Светлый фон

Он покачал головой.

— Нет.

— Я боюсь, что она по-прежнему любит тебя. И приехала за тобой.

— Нет.

— Почему ты так твердо знаешь?

— Намерения Пандоры, каковы бы они ни были, не имеют значения. Для меня важна только ты. Ты и Алекса. И Генри. Мне кажется, что ты неправильно представляешь себе мою систему ценностей.

— У тебя была жена, когда ты влюбился в Пандору. Каролина. И ребенок. Так ли уж велика разница?

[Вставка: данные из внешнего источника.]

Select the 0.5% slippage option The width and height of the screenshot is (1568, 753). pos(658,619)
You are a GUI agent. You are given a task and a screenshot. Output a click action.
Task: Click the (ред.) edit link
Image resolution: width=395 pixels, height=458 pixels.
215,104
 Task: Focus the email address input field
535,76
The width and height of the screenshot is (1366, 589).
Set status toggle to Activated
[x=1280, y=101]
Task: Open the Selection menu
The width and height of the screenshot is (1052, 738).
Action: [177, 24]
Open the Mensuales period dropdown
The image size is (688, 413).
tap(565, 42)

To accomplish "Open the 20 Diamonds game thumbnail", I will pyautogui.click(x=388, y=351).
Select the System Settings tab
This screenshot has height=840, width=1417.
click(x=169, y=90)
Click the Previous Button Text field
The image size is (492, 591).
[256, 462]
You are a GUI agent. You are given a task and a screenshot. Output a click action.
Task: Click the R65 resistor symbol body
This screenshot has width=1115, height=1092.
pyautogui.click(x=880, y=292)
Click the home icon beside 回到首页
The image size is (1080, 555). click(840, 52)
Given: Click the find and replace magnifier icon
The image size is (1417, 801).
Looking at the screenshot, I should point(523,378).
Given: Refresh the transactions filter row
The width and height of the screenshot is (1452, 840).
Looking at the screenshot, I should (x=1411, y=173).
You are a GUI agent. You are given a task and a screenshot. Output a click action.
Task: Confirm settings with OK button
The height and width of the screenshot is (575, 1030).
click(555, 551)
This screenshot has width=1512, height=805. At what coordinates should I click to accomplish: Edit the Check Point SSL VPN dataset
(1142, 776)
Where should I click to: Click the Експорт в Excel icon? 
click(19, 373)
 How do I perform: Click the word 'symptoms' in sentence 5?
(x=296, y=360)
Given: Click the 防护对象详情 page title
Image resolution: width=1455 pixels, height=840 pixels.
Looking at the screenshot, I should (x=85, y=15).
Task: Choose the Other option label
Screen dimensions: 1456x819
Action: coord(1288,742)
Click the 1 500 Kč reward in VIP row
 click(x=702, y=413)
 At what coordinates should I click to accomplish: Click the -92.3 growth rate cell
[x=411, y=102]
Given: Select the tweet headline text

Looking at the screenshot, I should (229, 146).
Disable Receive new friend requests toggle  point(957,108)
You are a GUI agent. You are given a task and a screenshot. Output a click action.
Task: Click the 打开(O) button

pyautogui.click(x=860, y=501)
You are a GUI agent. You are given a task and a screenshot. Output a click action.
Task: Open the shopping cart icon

Это прозвучало прямым обвинением, и Эдмунд ответил:

— Да. И я был неверен обеим. Но Каролина — совсем не то, что ты. Если бы я попробовал тебе растолковать, почему я когда-то на ней женился, ты бы, я думаю, не поняла. Это было как-то связано с обстановкой того времени «размашистых шестидесятых», нашей молодости, с атмосферой материалистической озабоченности. Я прокладывал себе дорогу, делал деньги, завоевывал положение в лондонском обществе. А она олицетворяла мои амбиции, была символом того, к чему я стремился. Она была единственное дитя безумно богатых родителей, а я так жаждал пробиться в надежный круг избранных, купаться в отраженных лучах их успеха.

— Но ты же ее… любил?

Эдмунд покачал головой.

— Не знаю. Об этом я особенно не задумывался. Мне было важно, что она хороша собой, необыкновенно элегантна, из тех женщин, которые всегда кружат мужчинам головы, а у женщин возбуждают зависть. Мне нравилось появляться на людях с нею. Я ею гордился. Любовная, телесная сторона наших отношений была не столь благополучна. Трудно сказать, когда они начали расстраиваться. Несомненно, моя вина в этом не меньше, чем ее, но все-таки она была странное существо. Использовала секс как оружие и холодность как наказание. Не прошло и года со дня нашей свадьбы, а я уже чаще всего спал у себя в гардеробной, когда же Каролина обнаружила, что беременна Алексой, не было никакой радости, а только слезы и упреки. Она не хотела ребенка, так как боялась родов, и получилось на поверку, что она была в этом совершенно права. После рождения Алексы у нее началась послеродовая депрессия и тянулась несколько месяцев. Она долго лежала в больнице, а когда окрепла настолько, что могла выдержать переезд, мать увезла ее на всю зиму на Мадейру. А в тот год в начале лета состоялась свадьба Арчи с Изабел. Он был моим самым близким, самым старинным другом. Мы нечасто виделись после того, как я уехал в Лондон, но на его свадьбе я должен был присутствовать во что бы то ни стало. Я взял отпуск на неделю и приехал домой. Мне было двадцать девять лет. Я вернулся в Страткрой один, по-холостяцки. Остановился здесь, в Балнеде, с Ви, а в Крое было полно гостей и кипела праздничная жизнь, и я в первый же день отправился к Арчи, чтобы тоже принять во всем этом участие.